In GT-Suite, we set the initial SOC to 80% and simulate under CLTC conditions. The simulation outputs include vehicle speed, battery output power, SOC variation, and energy consumption. Key performance indicators from the simulation are summarized in Table 5.
| Metric | Value | Unit |
|---|---|---|
| Average Speed | 29.61 | km/h |
| Driving Distance | 13.29 | km |
| Total Energy Consumption | 5.92 | kWh |
| Maximum Acceleration | 1.78 | m/s² |
The battery output power and SOC variation during simulation are analyzed to understand energy consumption patterns. We then input the simulated data (e.g., speed, current, SOC, temperature) into our trained LSTM-MHA model to predict energy consumption. Comparing the predicted values with GT-Suite simulation results, the error metrics are computed: MAE = 0.0052131, MBE = 0.00015774, RMSE = 0.003089, and RPD = 3.3511. The low RMSE (0.003089) indicates minimal deviation between predicted and simulated energy consumption, with error fluctuations confined to a small range.

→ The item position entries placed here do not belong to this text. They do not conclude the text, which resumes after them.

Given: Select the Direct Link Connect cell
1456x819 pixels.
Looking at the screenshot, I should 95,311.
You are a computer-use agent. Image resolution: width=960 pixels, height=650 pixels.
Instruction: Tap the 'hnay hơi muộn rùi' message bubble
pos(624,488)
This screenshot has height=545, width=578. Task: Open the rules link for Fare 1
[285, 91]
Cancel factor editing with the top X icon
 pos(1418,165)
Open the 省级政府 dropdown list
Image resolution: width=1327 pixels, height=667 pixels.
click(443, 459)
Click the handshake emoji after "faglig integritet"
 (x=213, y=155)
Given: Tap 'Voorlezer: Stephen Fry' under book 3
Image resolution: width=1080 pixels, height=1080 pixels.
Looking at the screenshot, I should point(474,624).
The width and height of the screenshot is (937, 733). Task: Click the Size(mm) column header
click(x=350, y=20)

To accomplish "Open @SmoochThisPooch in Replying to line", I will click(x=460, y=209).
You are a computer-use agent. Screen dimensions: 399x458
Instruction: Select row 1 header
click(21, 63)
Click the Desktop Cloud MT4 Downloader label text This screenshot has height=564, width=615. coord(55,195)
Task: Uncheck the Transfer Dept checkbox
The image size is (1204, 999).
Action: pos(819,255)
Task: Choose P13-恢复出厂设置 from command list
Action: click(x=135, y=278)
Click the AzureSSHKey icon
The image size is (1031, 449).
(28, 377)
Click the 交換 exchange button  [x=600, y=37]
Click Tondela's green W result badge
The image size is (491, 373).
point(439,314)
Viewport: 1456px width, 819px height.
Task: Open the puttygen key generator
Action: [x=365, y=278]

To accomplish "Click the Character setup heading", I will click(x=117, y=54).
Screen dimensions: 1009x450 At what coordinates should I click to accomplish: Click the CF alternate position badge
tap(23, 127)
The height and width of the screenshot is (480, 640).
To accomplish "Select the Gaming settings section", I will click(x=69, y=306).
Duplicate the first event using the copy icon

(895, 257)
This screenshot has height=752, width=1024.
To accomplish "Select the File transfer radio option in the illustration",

Potential error sources include: (1) GT-Suite considers weather factors that are not incorporated into the prediction model training, and (2) simulation cumulative errors may arise from real-time prediction feedback limitations. Despite these, the close alignment validates the high accuracy and strong generalization capability of our LSTM-MHA model for battery EV car energy consumption prediction across diverse scenarios.
Conclusion
In this study, we propose an LSTM-MHA fusion model for energy consumption prediction in battery EV cars, addressing the limitations of traditional models in complex spatiotemporal feature modeling. By integrating LSTM’s temporal dependency capture and MHA’s global correlation analysis, we construct a hierarchical feature extraction framework that mitigates gradient decay and enhances long-range dependency modeling. Based on actual road operation data from a battery EV car, our model achieves an MAE of 0.020629, an MBE of 0.00244, and an RMSE of 0.04643, with an RPD of 1.685. Validation through GT-Suite multi-physics field simulations under CLTC conditions yields an RMSE of 0.003089, confirming high precision and robustness.
The research results provide reliable theoretical support for user trip planning, vehicle energy consumption optimization, and charging facility layout in the context of battery EV cars. Future work could further enhance the model by incorporating multi-source heterogeneous data, such as real-time traffic and environmental information, to improve adaptability in practical scenarios. This contributes to the sustainable development of the battery EV car industry, promoting efficient energy use and reduced environmental impact.